Saving General Dann:Can Dann’s Production Outweigh His Problems?

Pluribus Media OhioNews Bureau

OPEDITUDE

COLUMBUS, OHIO: During his first term as president, Abraham Lincoln was bombarded by critics of one of his generals, who despite his winning ways was scorned for his many personal and professional shortcomings, on and off the battlefield. The more the general won victories, while Lincoln’s other more famous and more professional generals floundered, the more pointed became the disparaging remarks by the general’s critics.

But Lincoln, who had yet to meet his winning general from Ohio but who confessed to him that his battlefield judgments were right when the judgments of the man from Illinois were wrong, pushed back from the critiques of his critics, saying, he liked this Mississippi Valley general because “he fights.” In addition to what many of the general’s critics said were his unorthodox ways was their moralistic claim that he was a drunkard. Taking this alleged liability and turning it into an attribute apropos for wartime, Lincoln famously said the general’s brand of whiskey should be determined so that a large amount of it could be sent to the Union’s other generals so they too could win victories like him.

The comparison between President Lincoln and Ohio Gov. Ted Strickland is far fetched. But the connection between Ohio Attorney General Marc Dann and Ulysses S. Grant, the winning drunkard from Ohio who was elected president in 1868 but whose administration has suffered with historians who say it failed because of the many corruptions Grant allowed to take place on his watch, may not be such a stretch.

Marc Dann, the pugnacious fighter from Youngstown, Ohio, is hand-cranking his way forward on railroad tracks that an odd coupling of elected Democratic and Republican officials from Gov. Ted Strickland to the head of the Ohio GOP will use to chase after him on an impeachment train they hope will have so many riders and gain so much speed that Dann, unable to produce his way past his problems, will be caught and run over by it.

But trains can and do get side tracked. Should such a slow down affect the time and pace at which the impeachment train leaves the Statehouse station, if it ever leaves as some speculate it might not, maybe, just maybe the citizens of the state, especially consumers who haven’t had someone fight as hard and furious for their interests as Dann has in the mere 15 months he’s been on the job, will benefit from Dann’s winning ways much as the Union did from the many wartime victories General Grant brought it. An impeachment train interrupted, as seems to be occurring now as state political leaders and newspaper editorial boards rethink whether they should pursue such a pell-mell course that could recalibrate the impeachment game board for future officeholders who commit misdeeds and misdemeanor, may give General Dann the sliver of daylight he needs to become the reborn and redeemed kind of fighter Ohio citizens and taxpayers need to level the playing field between them and the Olympic might of corporations bent on fleecing them going forward as previous Ohio attorneys generals have allowed them to do.

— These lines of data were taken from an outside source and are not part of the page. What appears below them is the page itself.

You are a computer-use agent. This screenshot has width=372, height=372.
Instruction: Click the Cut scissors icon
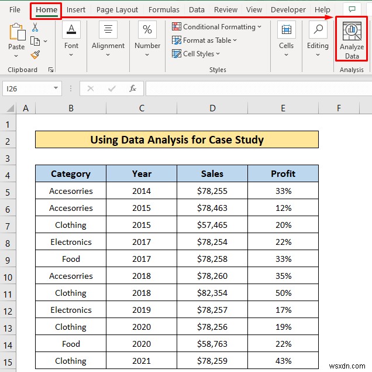(35, 27)
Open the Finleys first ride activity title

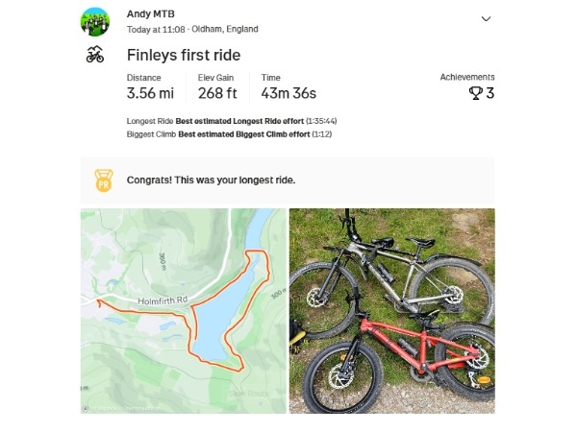click(184, 55)
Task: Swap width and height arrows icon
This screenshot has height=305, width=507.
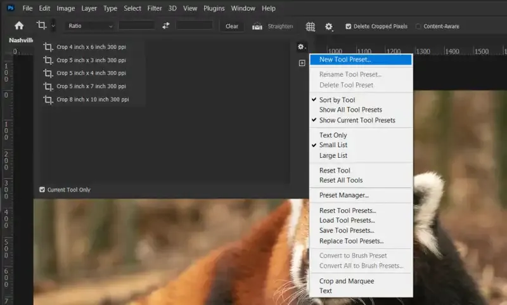Action: tap(166, 26)
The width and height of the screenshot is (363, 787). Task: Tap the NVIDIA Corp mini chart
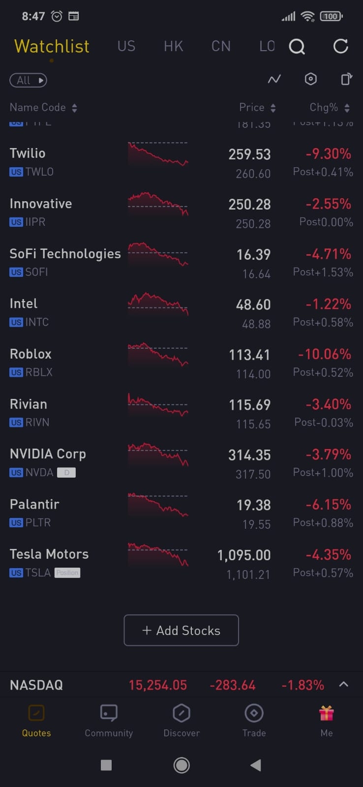point(158,455)
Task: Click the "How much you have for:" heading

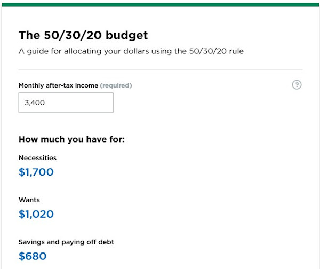Action: click(x=71, y=139)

In the week since Marc Dann made his emotional mia culpas for having engaged in an extramarital affair with a young, subordinate female staffer in his office, the casting call for the morality play now underway in Ohio has included virtually all of Ohio’s top statewide elected officials and a majority of its elected legislative leaders, who have reserved a seat on the impeachment train they aim to thrown Dann under if they can just get it fired up enough to pull out of the Statehouse station.

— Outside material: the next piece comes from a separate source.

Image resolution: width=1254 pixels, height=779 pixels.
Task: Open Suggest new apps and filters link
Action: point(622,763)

I HEAR THAT TRAIN A COM’IN, IT’S COM’IN ROUND THE BEND

The two engineers operating the throttle of the impeachment train are Gov. Ted Strickland, the first Democratic to hold the office in 16 years, and House Speaker Jon Husted, a term-limited Republican angling for higher office who will control the game board in the House, the station where impeachment trains are boarded.

Stokers shoveling coal into the fire box are Rep. Kevin DeWine, the chairman of the Ohio Republican Party who issued an immediate call to Dann to resign, Bill Batchelder, a Republican and former judge who aspires to replace Husted if Republicans can retain their Majority party status this year and Bill Harris, a Republican who will control the game board of the trial in the Senate should the impeachment train pull into that station.

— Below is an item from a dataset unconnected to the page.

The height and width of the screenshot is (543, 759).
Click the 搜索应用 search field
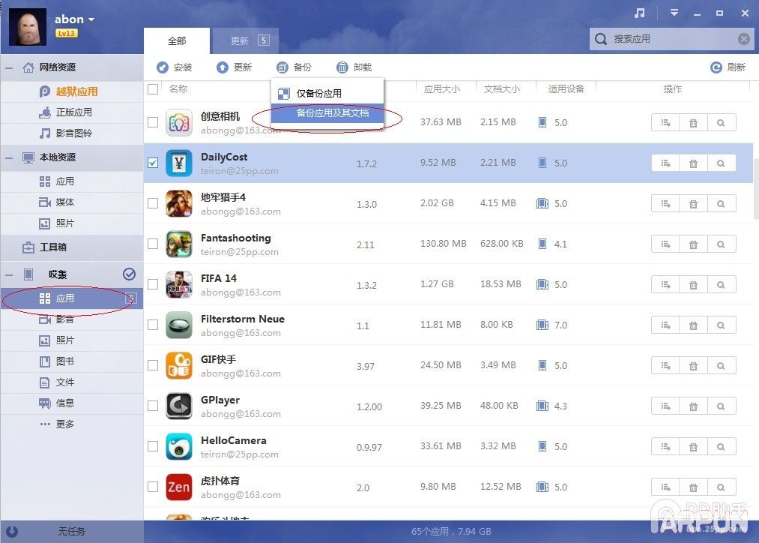tap(667, 38)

Riders in the dinning car are Secretary of State Jennifer Brunner, a Democrat whose heavy-handed style on election matters has turned supporters into opponents, Democrat Treasurer Richard Cordray, who political pundits are predicting would be the best person to move into Dann’s spot if he resigns or is forced out of it, US Sen. Sherrod Brown, who has been a team player so far, and two Democratic legislative leaders, Joyce Beatty, the term-limited leader of the House Minority Caucus, and Ray Miller, the new leader of the Senate Minority Caucus who has had his own spat of problems related to overdue, unresolved campaign finance reports. There are others riding on the impeachment train, of course, but they are mere legislators, pawns who will follow prevailing winds.

With Dann’s confessions about his personal and professional short comings – that included the hiring of two long-time friends and confidants who he fired last week in the aftermath of an internal agency investigation that showed an agency-gone-wild atmosphere that set the stage for sexual harassment and misconduct, misuse of government property, illegally carrying an firearm, the possible suborning of perjury, running a private business on state time – the amalgamation of hitherto disparate political partisans into a seemingly unified force that seems hell bent on firing up the impeachment train has been the subject of news media reports for the past week.

For a state like Ohio that on any given day lists to the political right, the lingering image of an agency that has been described as an “Animal House” for lawyers has lead to the banishment of Dann from his own party, as happened Saturday, when the Ohio Democratic Party voted 90-1 to politically excommunicate Dann from its membership. Within days of his confession, ODP had scrubbed its Web site of any Dann droppings.

The lone dissenter at the ODP meeting was Dorothy McLaughlin, a committee member from Struthers in Dann's home county of Mahoning. In the story by The Columbus Dispatch, McLaughlin said of Dann after the vote: "Ye who has no sin among you, you cast the first stone." In its report, the paper quoted her saying: "He has done a good job. You tell me what he has done wrong as far as working for us. I don't see anything. … We have no right as ordinary citizens to say, 'C'mon, get out of there right now.' He didn't kill anybody." A retired Mahoning County deputy sheriff, McLaughlin said Dann should resign only if he's committed a crime, which no one so far has said he has.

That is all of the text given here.